Ironically, however, it might be Barack Obama, son of a Kenyan and white woman from Kansas, born in Hawaii and educated in Indonesia, who ends up as the president who reconciled the country with its neighbors below the Rio Grande.
It can be sensed that Obama has resolved to use diplomacy during the end of his term. It is for this reason that we see the agreement with a nuclear Iran and the rush to normalize relations with Cuba. But if the negotiations with the ayatollahs carry risks, what has already been accomplished in La Habana only brings applause. The thing is, while Iran continues to be a threat to Washington’s plans for the Middle East, Cuba is no longer Moscow’s pawn in America’s backyard, much less a supplier of troops that helped the Soviet blockade and, similarly, to establish itself in Africa.
Fifteen months went by between Raul Castro’s handshake at Nelson Mandela’s funeral and the current Summit of the Americas. And if the handshake in South Africa was unexpected and led to dreaming, that of Panama was predictable. Will it take Obama long to remove Cuba from the list of countries that sponsor terrorism? Six decades of turned backs, a duel that started with Dwight Eisenhower and Fidel Castro, it’s natural for it to be especially desirable to go beyond the stage of rhetoric.
In contrast to other parts of the world — like in Iraq, invaded by Bush — U.S. popularity remains strong in Latin America, according to the Pew Institute, with more than 60 percent of opinions being positive in several countries, including Venezuela.
For that matter, Obama is able to unite normalizing relations with Cuba with a loss in the attractiveness of the Bolivarian revolution, which has become less and less of a model due to Hugo Chavez’s death and the low oil prices. It also related to Colombia’s current presence in the spotlight, always a sure ally. Obama is also benefiting from Dilma Rousseff’s weaknesses, which are stopping Brazilian ambitions of establishing themselves as another giant in the Americas.

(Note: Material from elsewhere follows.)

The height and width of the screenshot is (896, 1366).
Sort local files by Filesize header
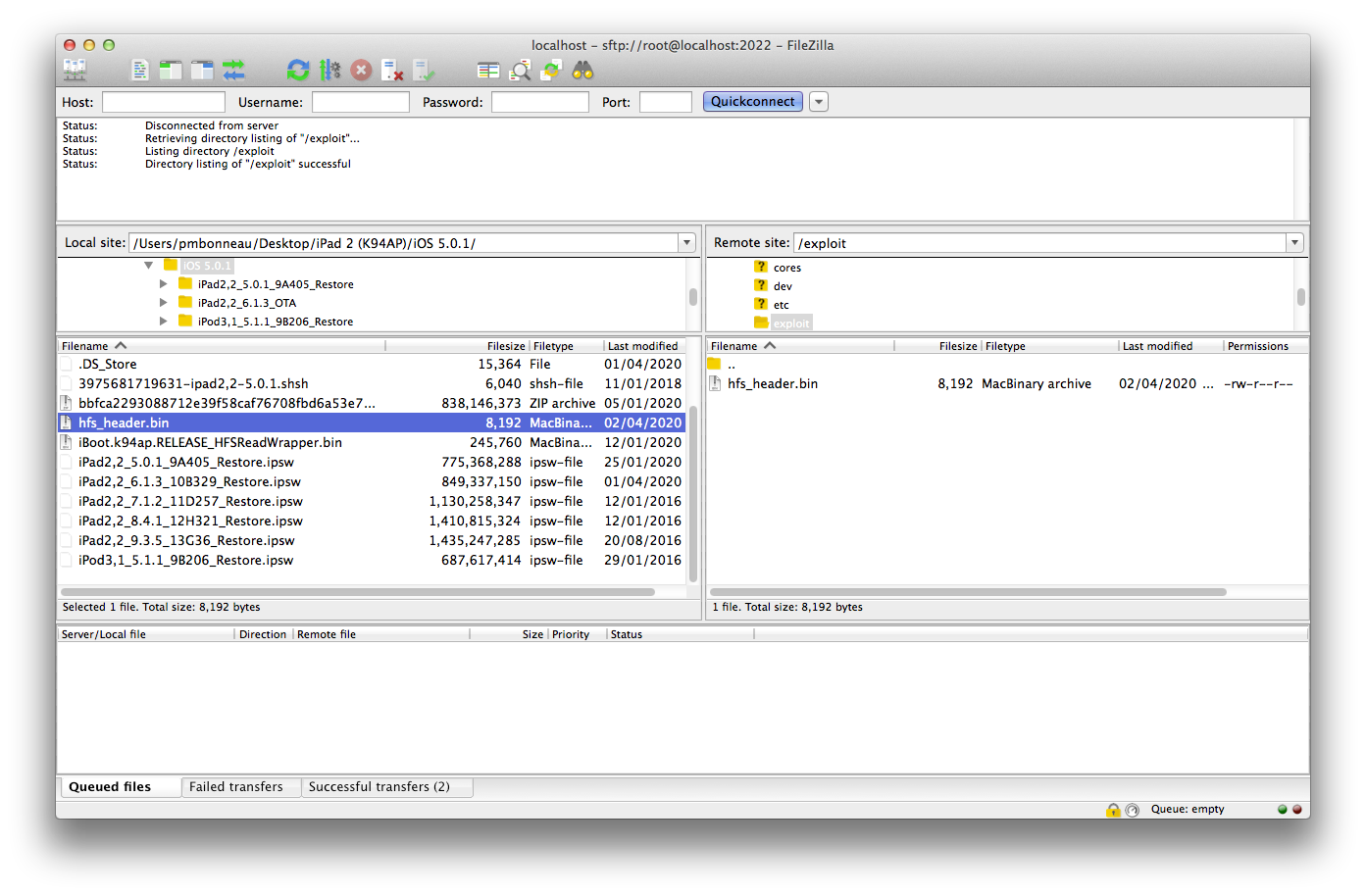click(505, 346)
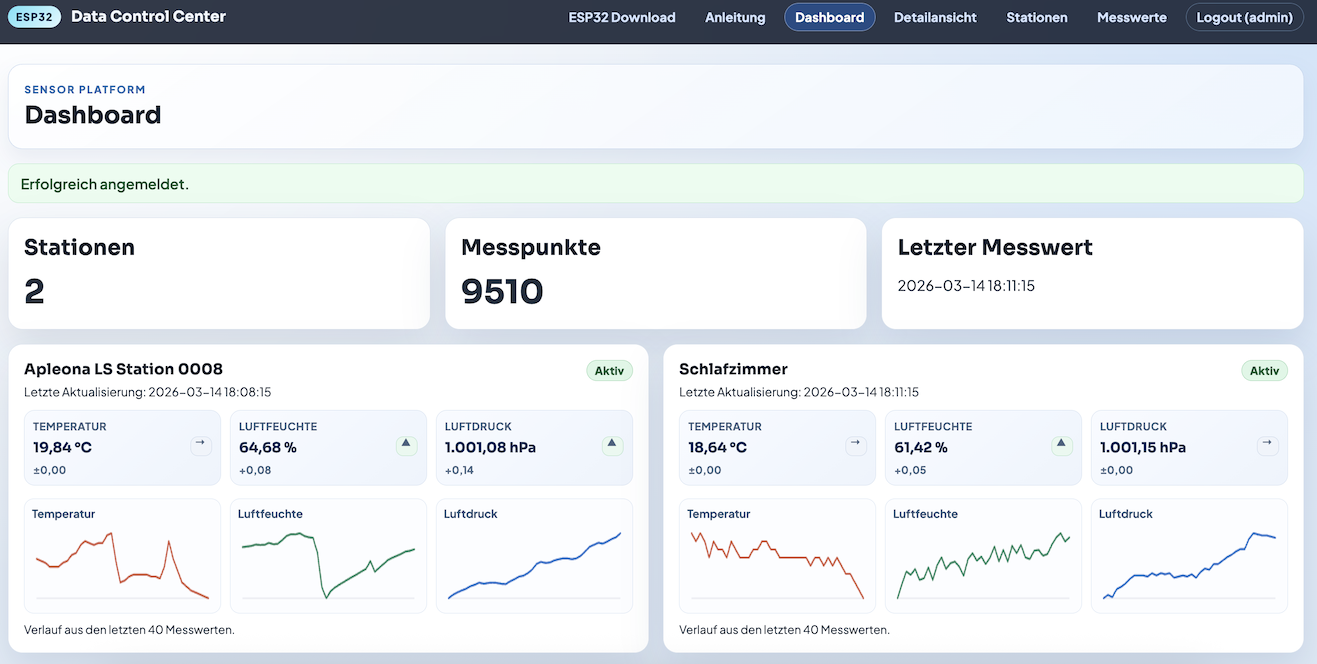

In this way, adding foreign policy success to the decision to normalize the situation of 5 million immigrants, Obama, even without being able to speak Spanish, can bequeath to the Democratic candidate (Hillary Clinton?) some 80 percent of the Hispanic vote in the 2016 elections, more than his 71 percent in 2012 — even if Jeb Bush is on the other side, the husband of Senorita Columba.